**Your tasks**
a) From the profile of Anna Peacock, list every organization that has elected her a Fellow, as given in its "Recognition" section.
b) According to the profile of Anna Peacock, who supervised her Ph.D. at the University of Southampton?

**Document excerpt**

=-=-=-=-=

= Anna Peacock =

Photonics researcher

Anna C. Peacock is an electrical engineer specialising in photonics and fiber optics. Originally from New Zealand, she works in the UK as professor of photonics at the University of Southampton, where she heads the Nonlinear Semiconductor Photonics group of the Optoelectronics Research Centre.

==Education and career==
Peacock moved to Cambridge, New Zealand as a child, and became a student at Cambridge High School. She was a physics undergraduate at the University of Auckland, where she studied quantum mechanics and nuclear physics, and became interested in photonics through the mentorship of John Dudley. After earning bachelor's and master's degrees in Auckland, in 1999 and 2001, she completed a Ph.D. in 2004 at the Optoelectronics Research Centre of the University of Southampton, under the supervision of Neil Broderick.

She was an RAEng Research Fellow at Southampton from 2007 to 2012, when she obtained an associate professorship there. She has been professor of photonics since 2015.

She is the editor-in-chief of the journal Optics Communications.

==Recognition==
Peacock is an Optica Fellow, elected in 2017, "for outstanding contributions to nonlinear optics and the development of novel material optical fibers". She was elected as an IEEE Fellow, in the 2023 class of fellows, "for contributions to nonlinear fiber optics and materials". She is also a Fellow of the Institute of Physics. In 2024 she was elected a fellow of the Royal Academy of Engineering . In 2025 Peacock was awarded the CBBG lectureship by the Royal Society of Chemistry for her outstanding contributions to chemical biology and bioinorganic chemistry communities and her research on new-to-nature metalloproteins, including towards novel MRI contrast agents.

=-=-=-=-=

**Dataset records**
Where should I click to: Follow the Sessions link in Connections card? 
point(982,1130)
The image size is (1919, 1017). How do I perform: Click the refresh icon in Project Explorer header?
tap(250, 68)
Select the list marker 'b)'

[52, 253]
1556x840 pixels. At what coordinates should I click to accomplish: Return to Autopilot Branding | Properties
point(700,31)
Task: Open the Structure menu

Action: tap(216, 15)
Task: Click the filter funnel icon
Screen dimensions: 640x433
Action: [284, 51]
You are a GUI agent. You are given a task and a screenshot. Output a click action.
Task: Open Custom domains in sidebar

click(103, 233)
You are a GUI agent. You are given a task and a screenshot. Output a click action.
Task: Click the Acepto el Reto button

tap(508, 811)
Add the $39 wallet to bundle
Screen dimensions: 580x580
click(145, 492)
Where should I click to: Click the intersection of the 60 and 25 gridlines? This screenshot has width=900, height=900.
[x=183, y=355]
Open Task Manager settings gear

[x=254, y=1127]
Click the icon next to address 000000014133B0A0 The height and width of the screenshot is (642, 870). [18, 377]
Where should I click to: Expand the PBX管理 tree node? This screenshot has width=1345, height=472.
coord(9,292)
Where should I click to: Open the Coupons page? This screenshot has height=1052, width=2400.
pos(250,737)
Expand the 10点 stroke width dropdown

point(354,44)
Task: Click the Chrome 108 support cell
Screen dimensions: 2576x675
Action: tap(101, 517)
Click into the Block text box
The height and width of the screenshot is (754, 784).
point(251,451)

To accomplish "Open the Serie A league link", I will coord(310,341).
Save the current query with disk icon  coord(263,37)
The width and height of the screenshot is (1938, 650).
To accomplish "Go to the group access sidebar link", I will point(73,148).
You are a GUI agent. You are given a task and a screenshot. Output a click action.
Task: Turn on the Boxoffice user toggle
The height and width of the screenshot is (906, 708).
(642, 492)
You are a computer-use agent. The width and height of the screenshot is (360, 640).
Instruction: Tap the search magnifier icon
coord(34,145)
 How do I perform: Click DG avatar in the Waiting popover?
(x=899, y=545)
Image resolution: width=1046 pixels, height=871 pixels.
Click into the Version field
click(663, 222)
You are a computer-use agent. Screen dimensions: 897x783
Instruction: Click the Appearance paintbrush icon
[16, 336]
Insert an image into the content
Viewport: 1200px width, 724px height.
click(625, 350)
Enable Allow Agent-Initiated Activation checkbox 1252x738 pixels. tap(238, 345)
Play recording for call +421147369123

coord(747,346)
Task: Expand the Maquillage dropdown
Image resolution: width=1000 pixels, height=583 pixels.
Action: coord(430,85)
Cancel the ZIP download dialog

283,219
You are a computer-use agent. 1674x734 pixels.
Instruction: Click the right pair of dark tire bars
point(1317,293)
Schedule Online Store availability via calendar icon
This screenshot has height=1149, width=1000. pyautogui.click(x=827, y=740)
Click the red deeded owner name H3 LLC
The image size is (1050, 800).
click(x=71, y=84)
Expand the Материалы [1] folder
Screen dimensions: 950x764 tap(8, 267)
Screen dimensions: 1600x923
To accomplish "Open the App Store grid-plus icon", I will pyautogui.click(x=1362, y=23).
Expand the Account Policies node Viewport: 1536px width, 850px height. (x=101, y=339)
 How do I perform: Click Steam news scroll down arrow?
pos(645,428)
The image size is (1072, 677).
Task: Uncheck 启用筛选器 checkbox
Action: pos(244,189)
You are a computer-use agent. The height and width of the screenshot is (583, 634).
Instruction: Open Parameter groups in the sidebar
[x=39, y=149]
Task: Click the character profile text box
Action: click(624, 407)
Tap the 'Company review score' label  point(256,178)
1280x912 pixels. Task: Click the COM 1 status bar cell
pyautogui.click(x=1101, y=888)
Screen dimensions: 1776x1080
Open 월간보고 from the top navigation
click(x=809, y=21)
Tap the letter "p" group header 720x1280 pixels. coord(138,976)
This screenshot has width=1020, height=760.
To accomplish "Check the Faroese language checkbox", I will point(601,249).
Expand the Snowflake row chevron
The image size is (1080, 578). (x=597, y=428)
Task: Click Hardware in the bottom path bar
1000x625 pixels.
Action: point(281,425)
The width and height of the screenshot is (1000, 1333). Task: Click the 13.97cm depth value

=-=-=-=-=

**Answer set**
a)
- Optica
- IEEE
- Institute of Physics
- Royal Academy of Engineering

b) Neil Broderick